# INFORMATION SHOWN:
_____
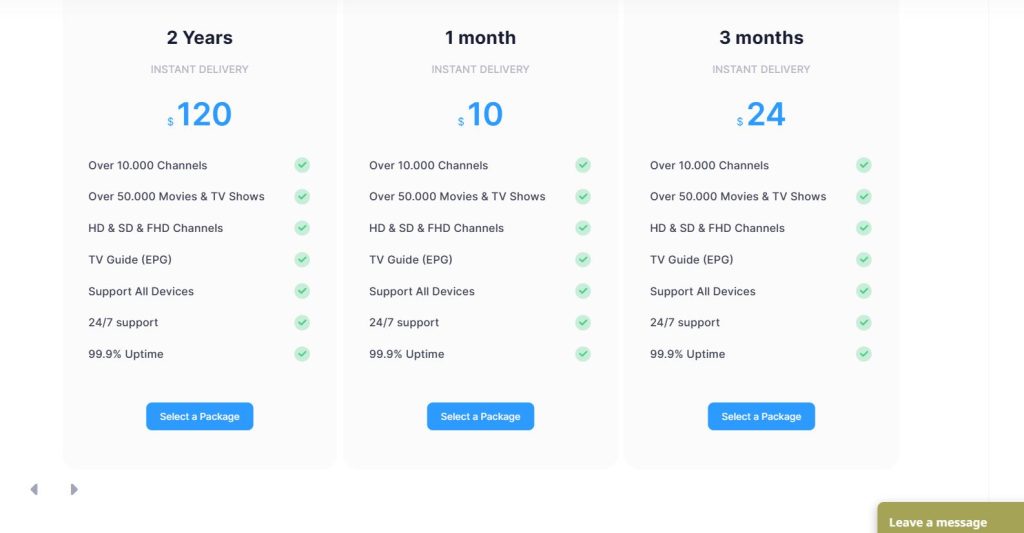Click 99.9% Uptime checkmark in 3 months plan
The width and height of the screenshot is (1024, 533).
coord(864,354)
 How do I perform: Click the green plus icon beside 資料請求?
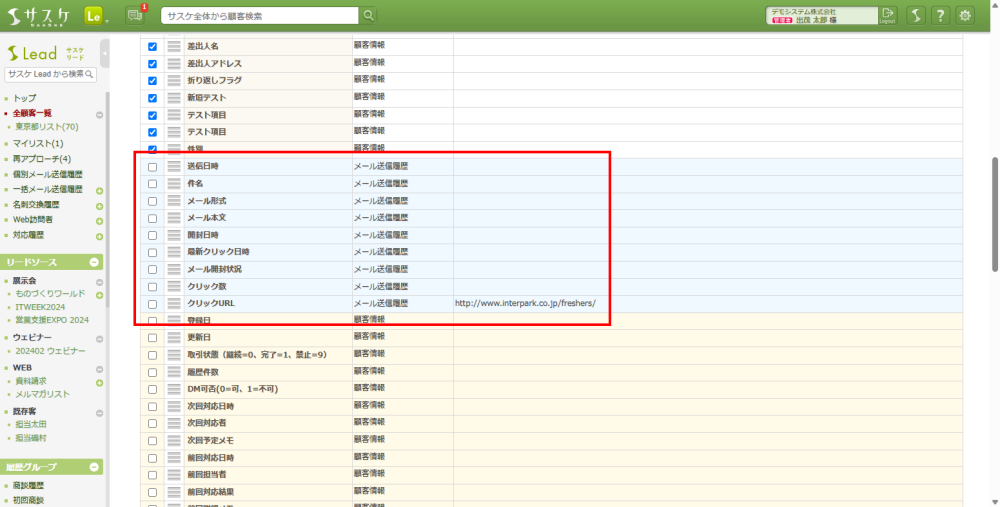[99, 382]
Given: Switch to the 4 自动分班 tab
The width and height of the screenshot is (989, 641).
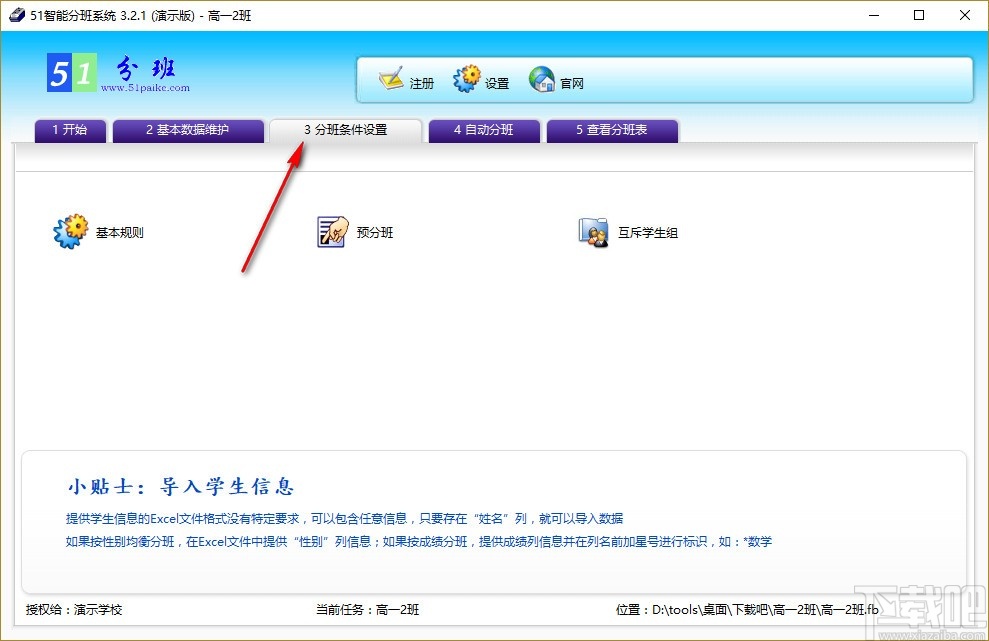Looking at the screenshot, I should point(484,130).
_____
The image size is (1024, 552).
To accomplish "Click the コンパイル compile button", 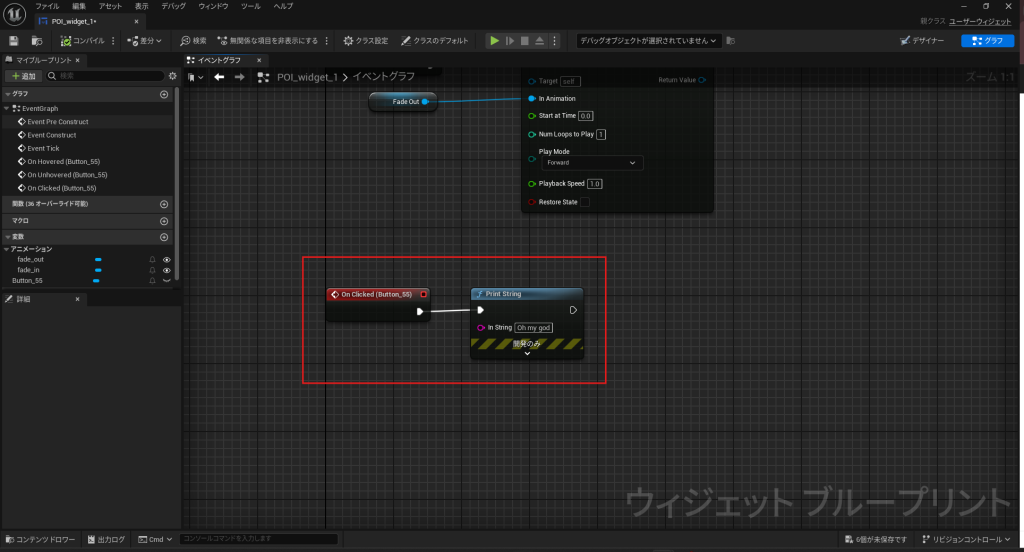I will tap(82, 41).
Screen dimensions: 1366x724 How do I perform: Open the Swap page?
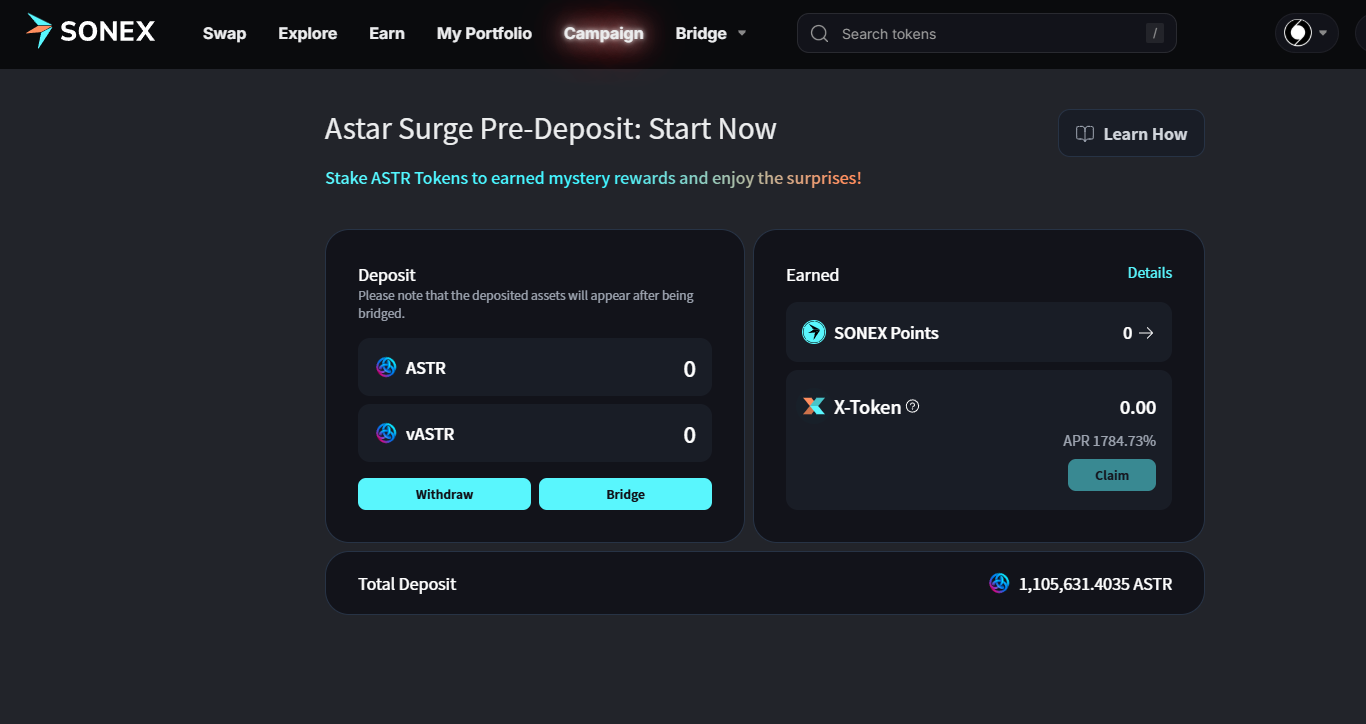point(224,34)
_____
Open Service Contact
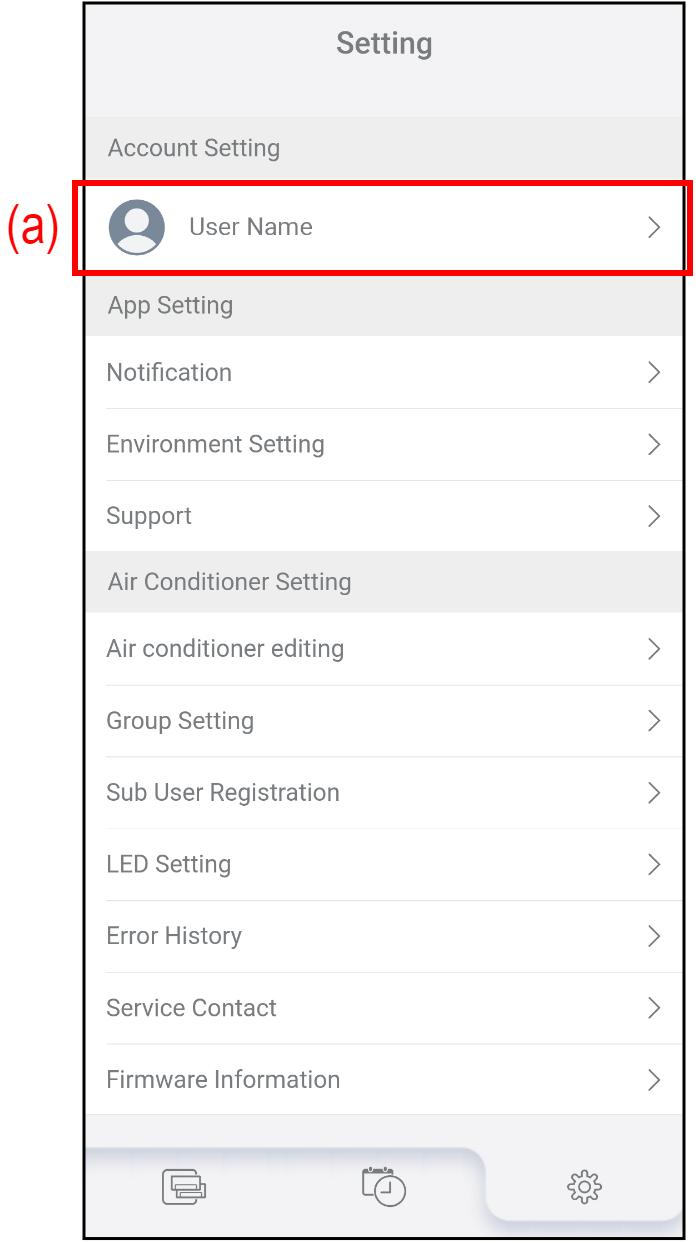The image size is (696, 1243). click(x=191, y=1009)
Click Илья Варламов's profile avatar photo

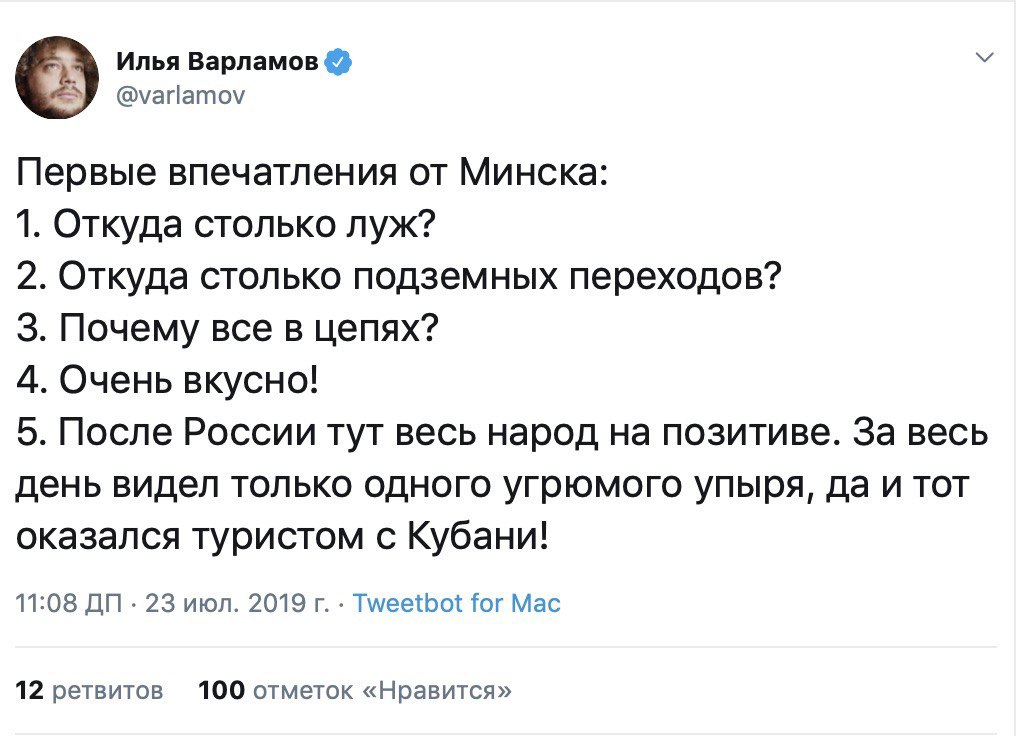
_____
# WHAT YOU ARE ASKED TO DO:
What you return must match the lines above from the one with "Open Service Contact" through the one with "Click Илья Варламов's profile avatar photo" exactly, with both ends included and the pictures excluded.

# ANSWER FOR THE TASK:
Open Service Contact
The image size is (696, 1243). click(x=191, y=1009)
Click Илья Варламов's profile avatar photo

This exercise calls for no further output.